Exercise directions: Using the material below, return exactly the lines between the one holding "Open the Account row options menu" and the one holding "Image resolution: width=1512", inclusive, and no others.

Records for this task:

————

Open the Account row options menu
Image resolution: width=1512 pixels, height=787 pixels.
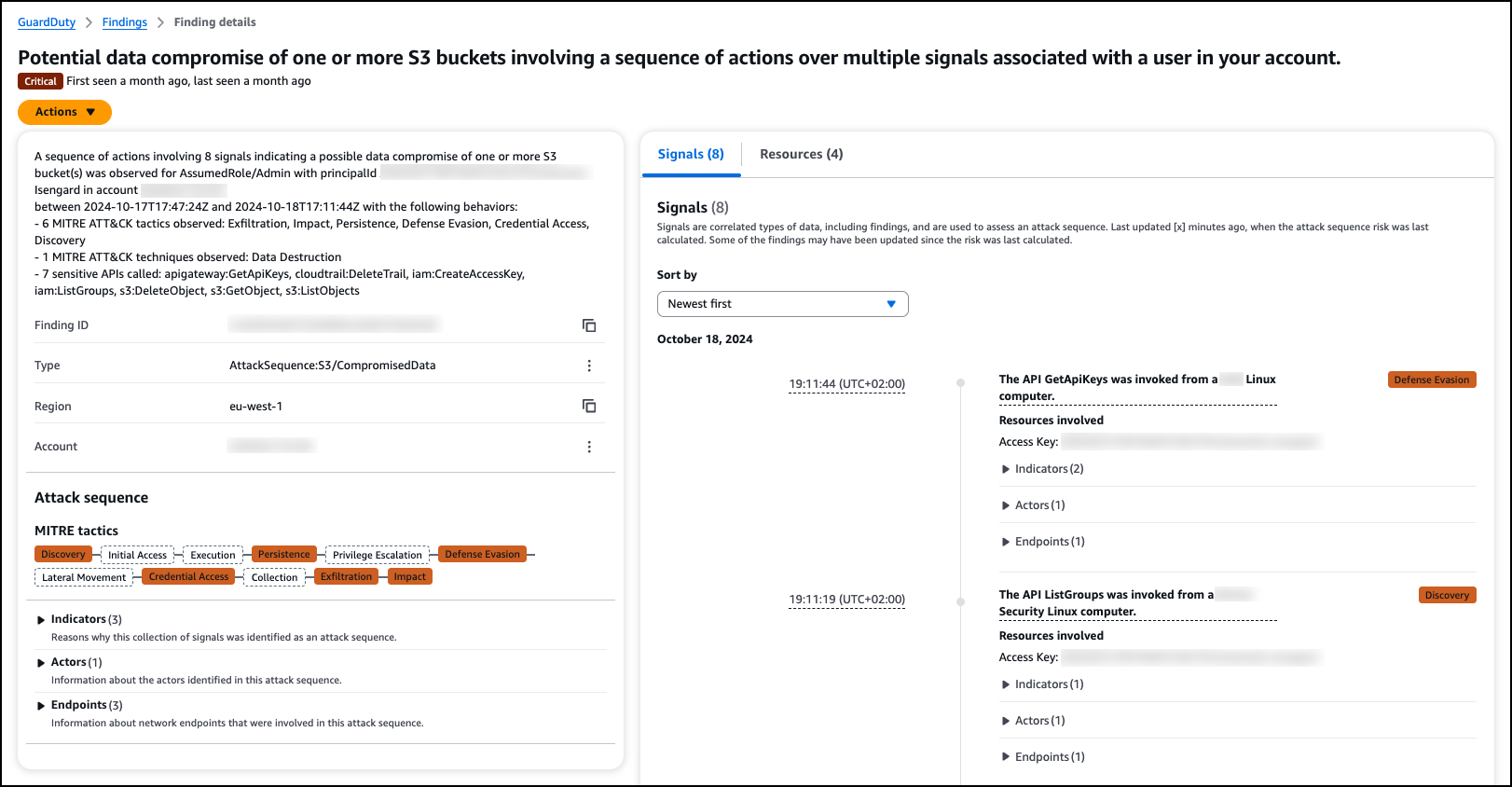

————

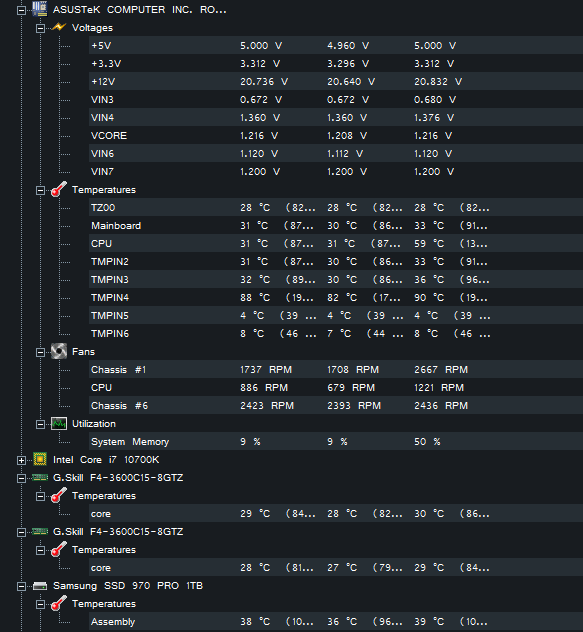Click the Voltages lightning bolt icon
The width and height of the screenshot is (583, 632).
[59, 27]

————

Finished exercise:
Open the Account row options menu
Image resolution: width=1512 pixels, height=787 pixels.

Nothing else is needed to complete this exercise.